### DATA SUPPLIED
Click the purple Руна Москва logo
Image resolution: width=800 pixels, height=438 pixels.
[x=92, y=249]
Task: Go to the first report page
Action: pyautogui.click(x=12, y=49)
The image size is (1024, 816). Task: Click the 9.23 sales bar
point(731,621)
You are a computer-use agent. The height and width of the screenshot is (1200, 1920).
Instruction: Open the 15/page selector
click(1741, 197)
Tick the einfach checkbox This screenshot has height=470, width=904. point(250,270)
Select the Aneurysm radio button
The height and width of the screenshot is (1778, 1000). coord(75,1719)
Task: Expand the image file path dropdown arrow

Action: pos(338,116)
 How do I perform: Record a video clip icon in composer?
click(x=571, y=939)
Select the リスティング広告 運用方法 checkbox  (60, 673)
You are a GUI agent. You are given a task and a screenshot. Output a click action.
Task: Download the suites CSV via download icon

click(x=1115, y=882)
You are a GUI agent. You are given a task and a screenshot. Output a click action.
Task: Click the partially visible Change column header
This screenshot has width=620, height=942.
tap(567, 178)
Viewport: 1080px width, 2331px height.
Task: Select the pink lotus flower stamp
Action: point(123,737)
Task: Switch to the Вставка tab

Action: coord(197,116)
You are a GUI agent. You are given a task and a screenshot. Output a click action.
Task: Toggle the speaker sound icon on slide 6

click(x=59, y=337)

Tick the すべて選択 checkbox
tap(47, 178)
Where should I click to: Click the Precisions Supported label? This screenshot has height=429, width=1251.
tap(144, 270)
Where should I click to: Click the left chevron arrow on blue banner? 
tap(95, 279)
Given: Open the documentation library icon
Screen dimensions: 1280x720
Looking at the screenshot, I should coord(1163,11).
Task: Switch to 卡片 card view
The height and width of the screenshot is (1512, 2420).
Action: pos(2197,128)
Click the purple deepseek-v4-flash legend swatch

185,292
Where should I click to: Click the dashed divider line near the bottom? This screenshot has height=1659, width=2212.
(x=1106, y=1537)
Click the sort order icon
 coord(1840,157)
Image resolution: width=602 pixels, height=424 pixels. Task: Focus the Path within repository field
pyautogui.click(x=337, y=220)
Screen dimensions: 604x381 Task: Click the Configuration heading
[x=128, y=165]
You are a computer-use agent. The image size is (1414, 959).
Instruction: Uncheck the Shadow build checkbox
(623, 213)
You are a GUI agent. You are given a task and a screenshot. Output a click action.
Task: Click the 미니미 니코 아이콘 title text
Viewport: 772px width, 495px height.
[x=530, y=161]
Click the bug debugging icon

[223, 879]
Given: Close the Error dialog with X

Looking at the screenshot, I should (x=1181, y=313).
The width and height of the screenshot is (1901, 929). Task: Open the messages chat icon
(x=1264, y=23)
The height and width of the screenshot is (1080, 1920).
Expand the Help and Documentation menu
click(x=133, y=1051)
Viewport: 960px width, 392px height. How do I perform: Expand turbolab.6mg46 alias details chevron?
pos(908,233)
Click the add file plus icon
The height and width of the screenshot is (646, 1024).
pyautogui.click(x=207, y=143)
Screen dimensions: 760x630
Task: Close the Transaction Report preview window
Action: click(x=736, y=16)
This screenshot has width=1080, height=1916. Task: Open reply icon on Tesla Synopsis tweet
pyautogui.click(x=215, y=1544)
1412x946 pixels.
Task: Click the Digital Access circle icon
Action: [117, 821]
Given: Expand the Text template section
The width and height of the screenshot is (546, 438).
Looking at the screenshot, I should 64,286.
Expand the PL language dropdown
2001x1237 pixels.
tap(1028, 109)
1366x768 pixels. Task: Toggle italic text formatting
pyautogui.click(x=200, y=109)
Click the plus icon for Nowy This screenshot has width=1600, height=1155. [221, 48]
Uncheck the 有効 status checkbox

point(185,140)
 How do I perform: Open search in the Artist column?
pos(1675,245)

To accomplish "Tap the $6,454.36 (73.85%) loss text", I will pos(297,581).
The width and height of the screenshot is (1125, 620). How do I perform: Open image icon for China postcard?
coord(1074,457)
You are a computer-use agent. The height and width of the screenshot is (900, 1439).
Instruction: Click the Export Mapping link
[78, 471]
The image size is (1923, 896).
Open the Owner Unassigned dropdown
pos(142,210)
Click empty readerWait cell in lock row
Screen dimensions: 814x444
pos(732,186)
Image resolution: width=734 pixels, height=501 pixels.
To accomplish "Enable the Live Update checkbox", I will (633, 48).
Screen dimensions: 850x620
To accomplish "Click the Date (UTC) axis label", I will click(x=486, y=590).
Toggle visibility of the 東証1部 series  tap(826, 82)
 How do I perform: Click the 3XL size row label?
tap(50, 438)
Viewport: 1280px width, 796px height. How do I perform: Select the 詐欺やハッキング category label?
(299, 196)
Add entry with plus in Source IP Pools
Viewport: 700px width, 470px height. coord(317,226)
######
ABOUT THIS EXERCISE: Quote the data in full, keeping each word unchanged.

YOUR RESPONSE:
Click the purple Руна Москва logo
Image resolution: width=800 pixels, height=438 pixels.
[x=92, y=249]
Task: Go to the first report page
Action: pyautogui.click(x=12, y=49)
The image size is (1024, 816). Task: Click the 9.23 sales bar
point(731,621)
You are a computer-use agent. The height and width of the screenshot is (1200, 1920).
Instruction: Open the 15/page selector
click(1741, 197)
Tick the einfach checkbox This screenshot has height=470, width=904. point(250,270)
Select the Aneurysm radio button
The height and width of the screenshot is (1778, 1000). coord(75,1719)
Task: Expand the image file path dropdown arrow

Action: pos(338,116)
 How do I perform: Record a video clip icon in composer?
click(x=571, y=939)
Select the リスティング広告 運用方法 checkbox  (60, 673)
You are a GUI agent. You are given a task and a screenshot. Output a click action.
Task: Download the suites CSV via download icon

click(x=1115, y=882)
You are a GUI agent. You are given a task and a screenshot. Output a click action.
Task: Click the partially visible Change column header
This screenshot has width=620, height=942.
tap(567, 178)
Viewport: 1080px width, 2331px height.
Task: Select the pink lotus flower stamp
Action: point(123,737)
Task: Switch to the Вставка tab

Action: coord(197,116)
You are a GUI agent. You are given a task and a screenshot. Output a click action.
Task: Toggle the speaker sound icon on slide 6

click(x=59, y=337)

Tick the すべて選択 checkbox
tap(47, 178)
Where should I click to: Click the Precisions Supported label? This screenshot has height=429, width=1251.
tap(144, 270)
Where should I click to: Click the left chevron arrow on blue banner? 
tap(95, 279)
Given: Open the documentation library icon
Screen dimensions: 1280x720
Looking at the screenshot, I should coord(1163,11).
Task: Switch to 卡片 card view
The height and width of the screenshot is (1512, 2420).
Action: pos(2197,128)
Click the purple deepseek-v4-flash legend swatch

185,292
Where should I click to: Click the dashed divider line near the bottom? This screenshot has height=1659, width=2212.
(x=1106, y=1537)
Click the sort order icon
 coord(1840,157)
Image resolution: width=602 pixels, height=424 pixels. Task: Focus the Path within repository field
pyautogui.click(x=337, y=220)
Screen dimensions: 604x381 Task: Click the Configuration heading
[x=128, y=165]
You are a computer-use agent. The image size is (1414, 959).
Instruction: Uncheck the Shadow build checkbox
(623, 213)
You are a GUI agent. You are given a task and a screenshot. Output a click action.
Task: Click the 미니미 니코 아이콘 title text
Viewport: 772px width, 495px height.
[x=530, y=161]
Click the bug debugging icon

[223, 879]
Given: Close the Error dialog with X

Looking at the screenshot, I should (x=1181, y=313).
The width and height of the screenshot is (1901, 929). Task: Open the messages chat icon
(x=1264, y=23)
The height and width of the screenshot is (1080, 1920).
Expand the Help and Documentation menu
click(x=133, y=1051)
Viewport: 960px width, 392px height. How do I perform: Expand turbolab.6mg46 alias details chevron?
pos(908,233)
Click the add file plus icon
The height and width of the screenshot is (646, 1024).
pyautogui.click(x=207, y=143)
Screen dimensions: 760x630
Task: Close the Transaction Report preview window
Action: click(x=736, y=16)
This screenshot has width=1080, height=1916. Task: Open reply icon on Tesla Synopsis tweet
pyautogui.click(x=215, y=1544)
1412x946 pixels.
Task: Click the Digital Access circle icon
Action: [117, 821]
Given: Expand the Text template section
The width and height of the screenshot is (546, 438).
Looking at the screenshot, I should 64,286.
Expand the PL language dropdown
2001x1237 pixels.
tap(1028, 109)
1366x768 pixels. Task: Toggle italic text formatting
pyautogui.click(x=200, y=109)
Click the plus icon for Nowy This screenshot has width=1600, height=1155. [221, 48]
Uncheck the 有効 status checkbox

point(185,140)
 How do I perform: Open search in the Artist column?
pos(1675,245)

To accomplish "Tap the $6,454.36 (73.85%) loss text", I will pos(297,581).
The width and height of the screenshot is (1125, 620). How do I perform: Open image icon for China postcard?
coord(1074,457)
You are a computer-use agent. The height and width of the screenshot is (900, 1439).
Instruction: Click the Export Mapping link
[78, 471]
The image size is (1923, 896).
Open the Owner Unassigned dropdown
pos(142,210)
Click empty readerWait cell in lock row
Screen dimensions: 814x444
pos(732,186)
Image resolution: width=734 pixels, height=501 pixels.
To accomplish "Enable the Live Update checkbox", I will (633, 48).
Screen dimensions: 850x620
To accomplish "Click the Date (UTC) axis label", I will click(x=486, y=590).
Toggle visibility of the 東証1部 series  tap(826, 82)
 How do I perform: Click the 3XL size row label?
tap(50, 438)
Viewport: 1280px width, 796px height. How do I perform: Select the 詐欺やハッキング category label?
(299, 196)
Add entry with plus in Source IP Pools
Viewport: 700px width, 470px height. coord(317,226)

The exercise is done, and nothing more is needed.